Дерево растёт в Бруклине Смит Бетти

Мария дала ей подержать бутылочку со святой водой, в которой осталась половина, а сама пошла помочь Кэти. Фрэнси огорчилась, потому что радуга исчезла. Она подумала: может, радуга спряталась в бутылку? Она вылила воду в надежде, вдруг радуга выскользнет из бутылки, но только замочилась. Кэти заметила, что девочка мокрая, и слегка отшлепала ее, приговаривая: «Ты уже большая, не писай в штанишки». Мария пояснила, что это святая вода.

– Ах ты ж, ребенок сам себя благословил и за это получил нагоняй.

Кэти рассмеялась. И Фрэнси засмеялась, потому что мама больше не сердилась. В младенческом смехе выставил три своих зуба Нили. Мария улыбнулась и сказала – это добрая примета, если начать жизнь в новом доме со смеха.

К ужину немного обустроились. Джонни присмотрел за детьми, пока Кэти сходила в бакалейную лавку и договорилась о кредите. Она сказала, что они только-только переехали в этот район, и попросила отпустить ей немного продуктов в долг до субботы, когда будет зарплата. Бакалейщик согласился. Он выдал ей пакет с продуктами и маленькую книжечку, в которую вписал сумму долга. Он велел брать с собой эту книжечку всякий раз, когда будет приходить. Благодаря этой нехитрой процедуре семейство Кэти было обеспечено едой до ближайшей зарплаты.

После ужина Кэти читала детям на сон грядущий. Она прочитала страницу из вступительной статьи к собранию сочинений Шекспира и страницу о сотворении мира из Библии. Дальше они пока не продвинулись. Ни дети, ни Кэти не понимали прочитанного. Чтение действовало на Кэти усыпляюще, но она мужественно одолела две страницы. Она заботливо подоткнула детям одеяла, а потом и сама легла вместе с Джонни. Было всего восемь часов, но все очень устали после переезда.

Ноланы заснули в новой квартире на Лоример-стрит, которая находилась хоть и в Уильямсбурге, но уже на границе с Гринпойнтом.

13

Лоример-стрит была куда респектабельней, чем Богарт-стрит. Тут обитали разносчики писем, пожарные и те владельцы лавок, которые могли позволить себе отдельное жилье, а не ютились в задних комнатах при магазине.

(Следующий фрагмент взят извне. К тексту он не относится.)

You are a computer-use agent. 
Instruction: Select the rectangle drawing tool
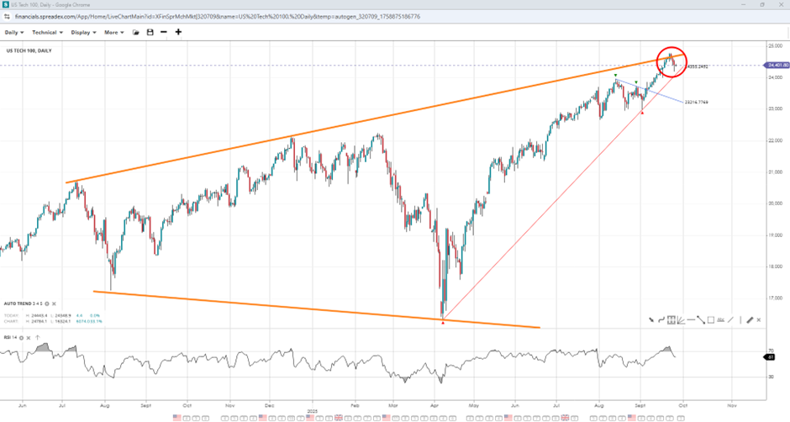(711, 320)
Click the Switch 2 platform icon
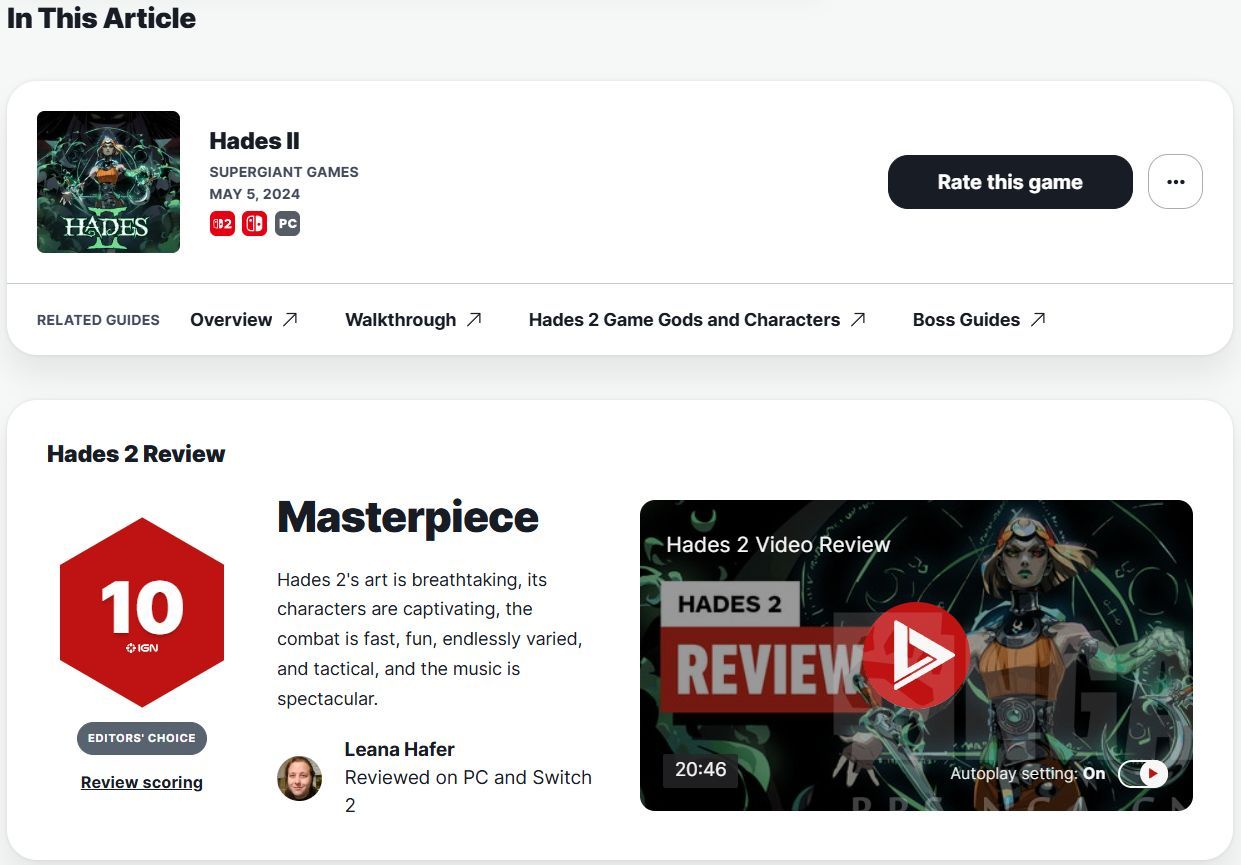Viewport: 1241px width, 865px height. tap(222, 223)
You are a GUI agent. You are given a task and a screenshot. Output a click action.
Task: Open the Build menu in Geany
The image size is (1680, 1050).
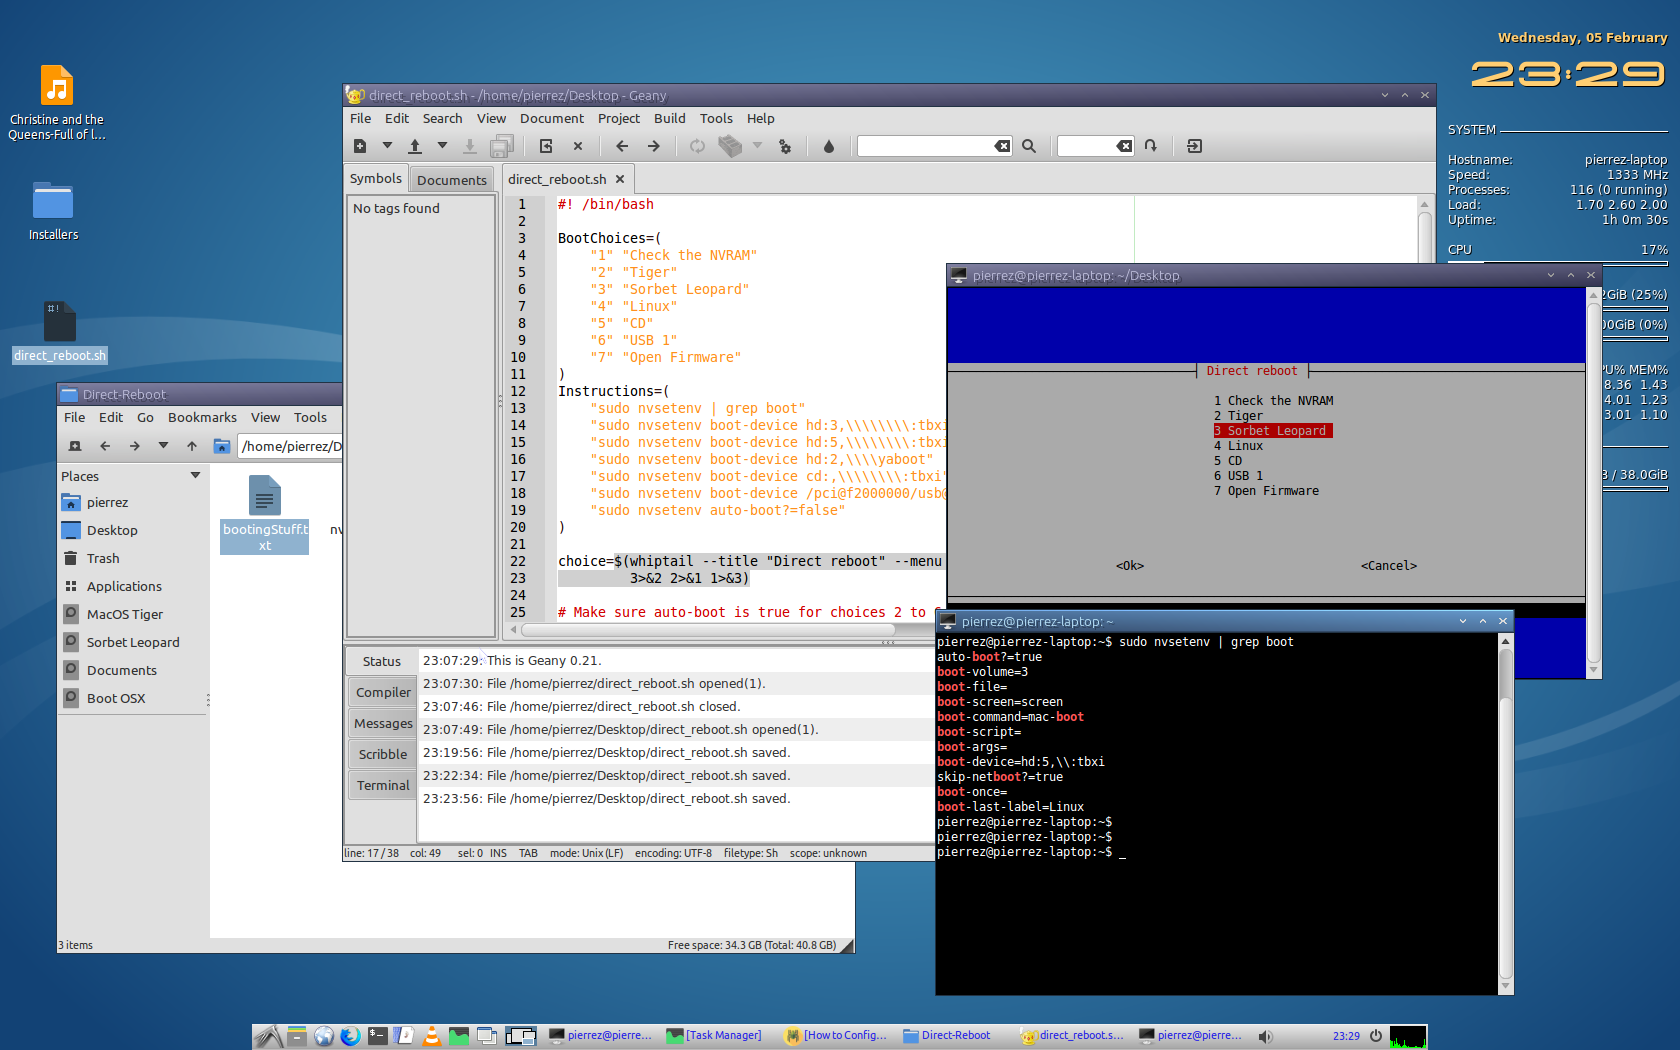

В квартире была ванная комната. Сама ванна представляла собой продолговатый деревянный ящик, изнутри обитый цинком. Когда ее наполнили, Фрэнси не могла надивиться. Это был самый большой водоем, который она видела в жизни. На ее детский взгляд – целый океан.

Ноланам нравилось новое жилище. Вместо квартирной платы Кэти с Джоном убирали подвал, чердак, крышу, коридоры и дорожки возле дома. Вентиляционной шахты не было. В каждой спальне по окну, а в кухне и гостиной по три. Первая осень была восхитительной. Солнце светило в окна с утра до вечера. А зимой не пришлось мерзнуть. Джонни часто выходил на работу, пил не особо много, и у них оставались деньги на уголь.

С наступлением лета дети проводили почти весь день на крыльце. Других детей в доме не было, поэтому крыльцо никто не занимал. Фрэнси шел четвертый год, и она приглядывала за Нили, которому пошел третий. Долгими часами сидела она на ступеньке, обхватив тонкими руками тонкие ножки, прямые темные волосы шевелил ленивый ветер, он приносил запах соли с моря, с моря, которое было так близко и которого она никогда не видела. Фрэнси не сводила глаз с Нили, который ползал вверх-вниз по ступенькам. Сидела, покачиваясь взад-вперед, и размышляла о самых разных вещах: почему дует ветер, что такое трава, почему Нили – мальчик, а не девочка, как она.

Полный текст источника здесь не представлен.